Thank you. Do you happen to know how long will it take to get this issue resolved?

@DevD2020,

I am afraid, your issue is currently pending for analysis and is in the queue. There are no estimates available at the moment. Once the analysis of this issue is completed and the root cause is determined, we may then be able to calculate and share the ETA of this issue with you. We apologize for any inconvenience.

Okay, please keep me posted the soonest possible as this problem is causing major issue in our application.
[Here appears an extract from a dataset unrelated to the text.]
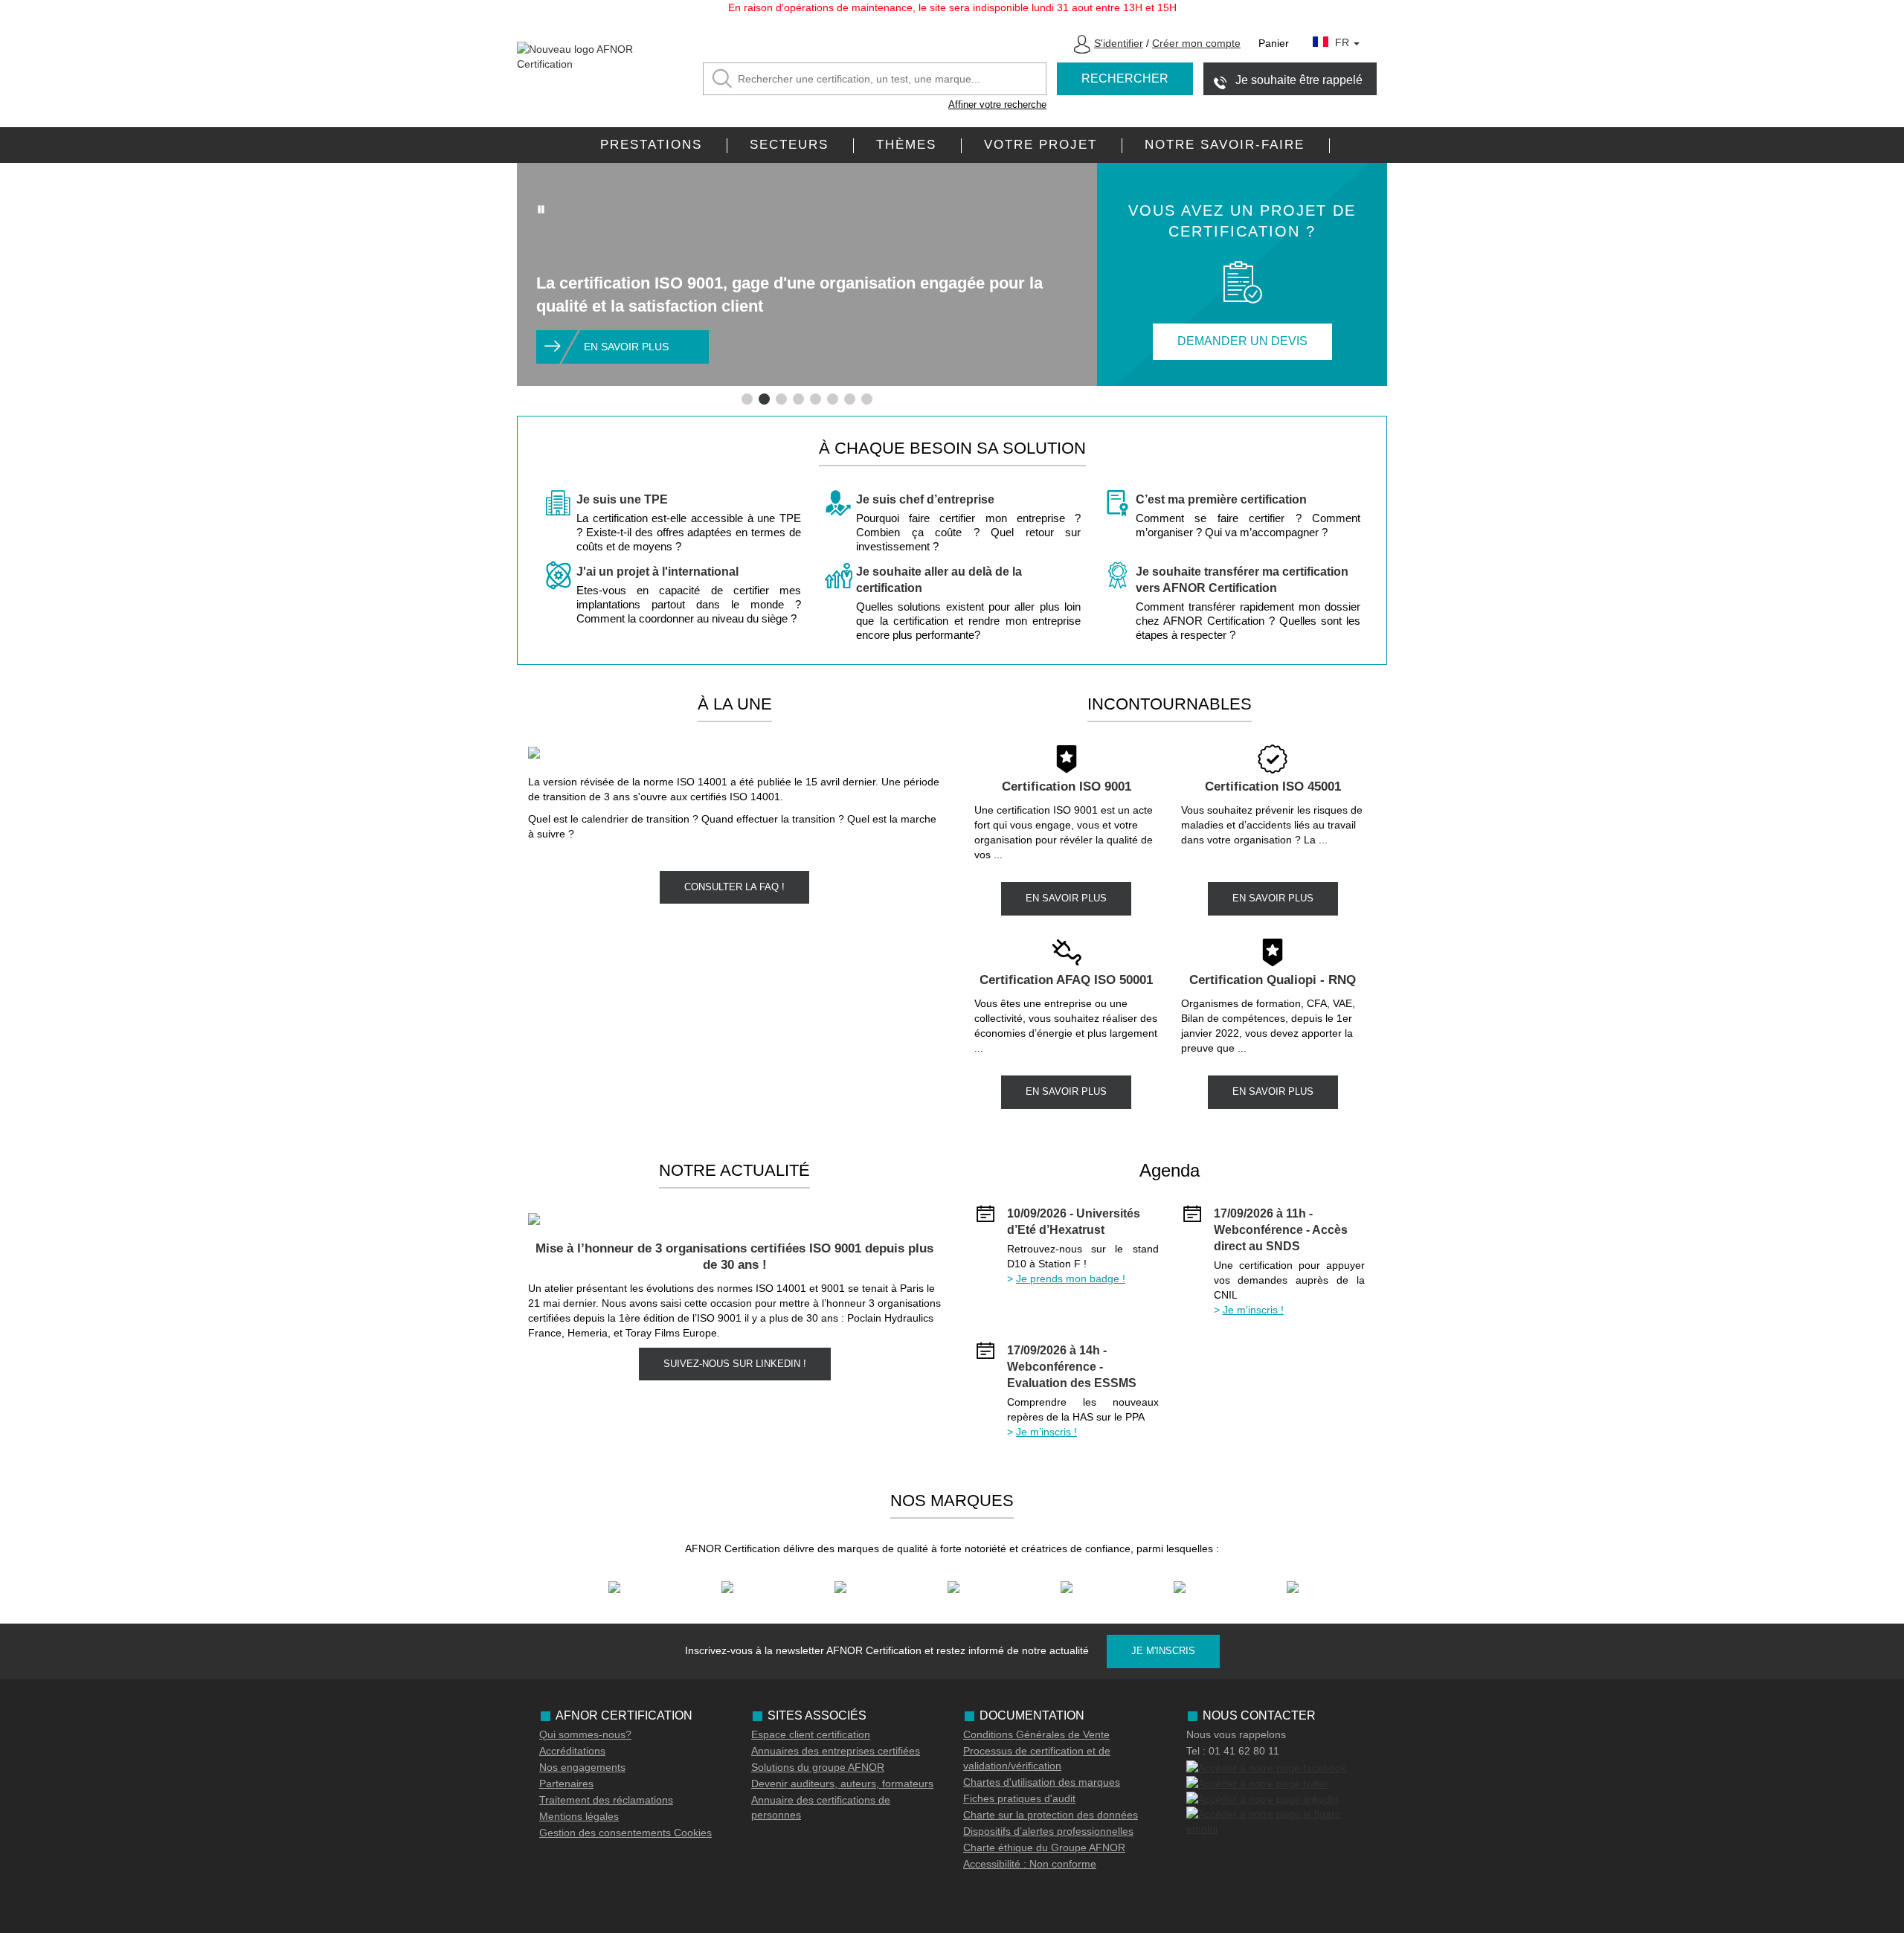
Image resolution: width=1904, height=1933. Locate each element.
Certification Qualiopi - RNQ (1272, 980)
Thank you.

@DevD2020,

Sure, we will keep you posted on any further updates and let you know when this issue will get resolved.

Hi @awais.hafeez @Amjad_Sahi - Do you happen to have any updates?If not, when’re we going to expect this issue to be resolved? Thank you.

@DevD2020,

Regarding WORDSNET-20379, we have completed the analysis of this issue but I am afraid, because of complexity, the implementation of the fix of this issue has been postponed till a later date. There are no estimates available at the moment. We will inform you via this thread as soon as this issue will get resolved in future. We apologize for your inconvenience.

@awais.hafeez Do you have any updates?

@DevD2020,

I am afraid, WORDSNET-20379 is not resolved yet and there is no further news about this issue. This is a complex issue and because of that the implementation of this issue has been postponed. Also, there is no ETA available at the moment. We apologize for your inconvenience.

Hi Awais - Is there any updates on this issue?

@DevD2020,

The issue actually depends on the resolution of an internal extremely complex issue (WORDSNET-832). Therefore, WORDSNET-20379 is postponed until at least WORDSNET-832 is resolved, we will review your issue after the resolution of WORDSNET-832. Unfortunately, there is no ETA available at the moment. We will inform you via this forum thread as soon as this issue will get resolved or any further updates may be available in future. We apologize for your inconvenience.

The issues you have found earlier (filed as WORDSNET-20379) have been fixed in this Aspose.Words for .NET 23.10 update also available on NuGet.